Steppe pastoralists were nomads. They generally took their wives with them wherever they went. However, men who could not get wives would break away from the family, travel to new lands, with their horses, in search of new wives. This explains the spread of Indo-European languages from Eurasia westwards towards Europe and eastwards towards India.

This spread was accompanied by the spread of the Y-chromosome of men, not mitochondrial DNA of women. In other words, the men were foreigners who married local women, and this explains how the language and the stories changed over time. Some parts remained constant; but much changed.

Hence Indian culture is very different from European culture, though there is similarity in the grammar and vocabulary of Sanskrit and Latin and a common male DNA strand.

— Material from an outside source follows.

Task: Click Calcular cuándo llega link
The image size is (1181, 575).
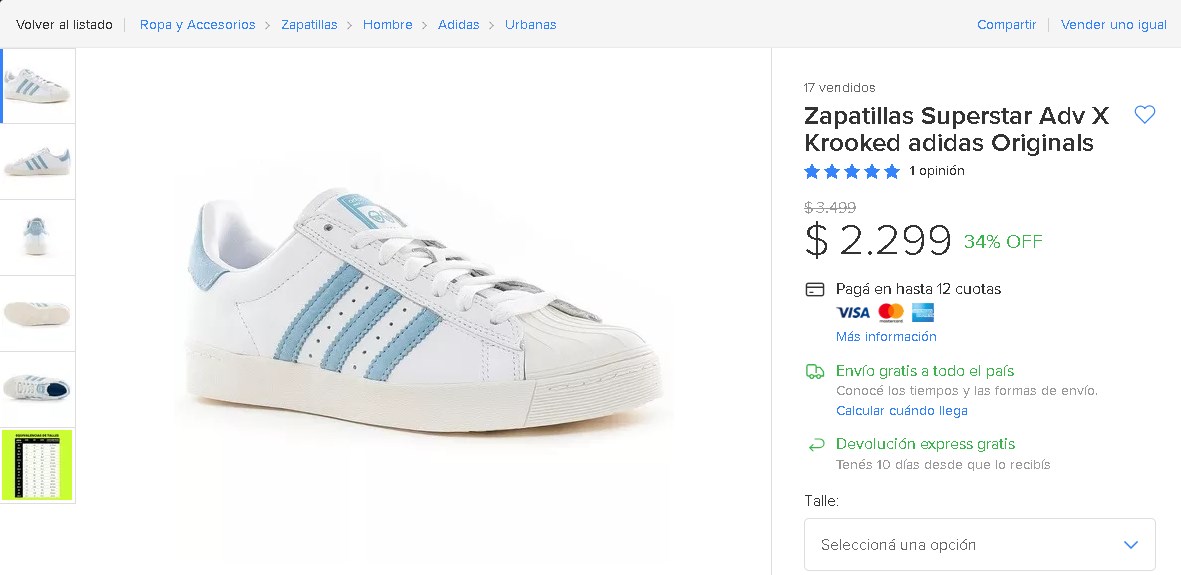Action: pyautogui.click(x=901, y=411)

Those who left Eurasian Steppes around 3,000 BCE were not exactly the same people when they entered India around 1,500 BCE. In these 1,500 years, 60 generations had passed. Another five centuries i.e., 20 generations would pass as the men we refer to as Vedic Aryas migrated from Indus to Ganga within South Asia itself.

Each of these 80 generations involved marriages to local women, foreign women, women who influenced them, changed their culture dramatically with new ideas and stories and technology. But some things were clearly sacred to be transmitted only from father to son – like the Vedas. Note: The idea of endogamy or caste (jati) became widely prevalent in India less than 2,000 years ago. It did not exist when the Aryans arrived 3,500 years ago.

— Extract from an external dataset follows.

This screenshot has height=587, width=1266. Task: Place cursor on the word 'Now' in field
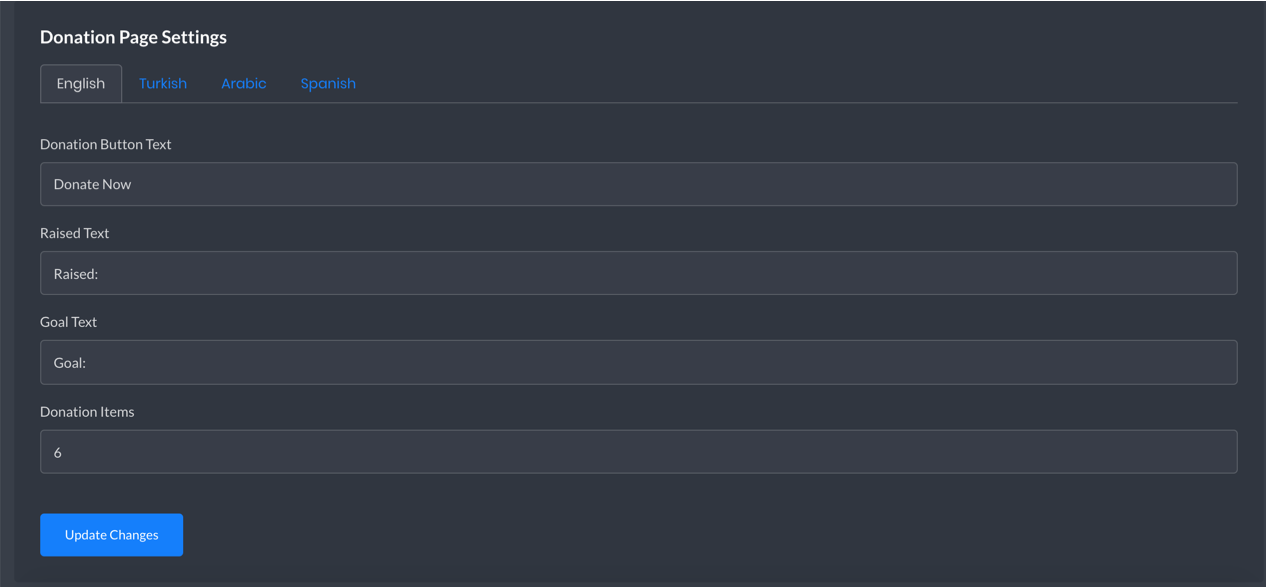[x=117, y=184]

Steppe pastoralists were familiar with lands where nights were long and cold, closer to the Arctic, and of times when the Pleiades constellation could be seen before the rising of the Sun, in spring, i.e. 3,000 BCE.

As the Steppe nomads travelled, their mothers told them new stories about the arrangement of stars and the movement of planets. The violent hero god who inspired characters like Indra in Vedas and Thor in Europe became one who is fond of Soma, and for whom battles became less about cows and women, and more about releasing water and sunlight.

Much of this research was done by Russian scientists in the 1970s. Since this work was in Russian, until its translation two decades ago, much of this knowledge was overshadowed by the works of European and American scholars. But now this knowledge is freely available thanks to the internet.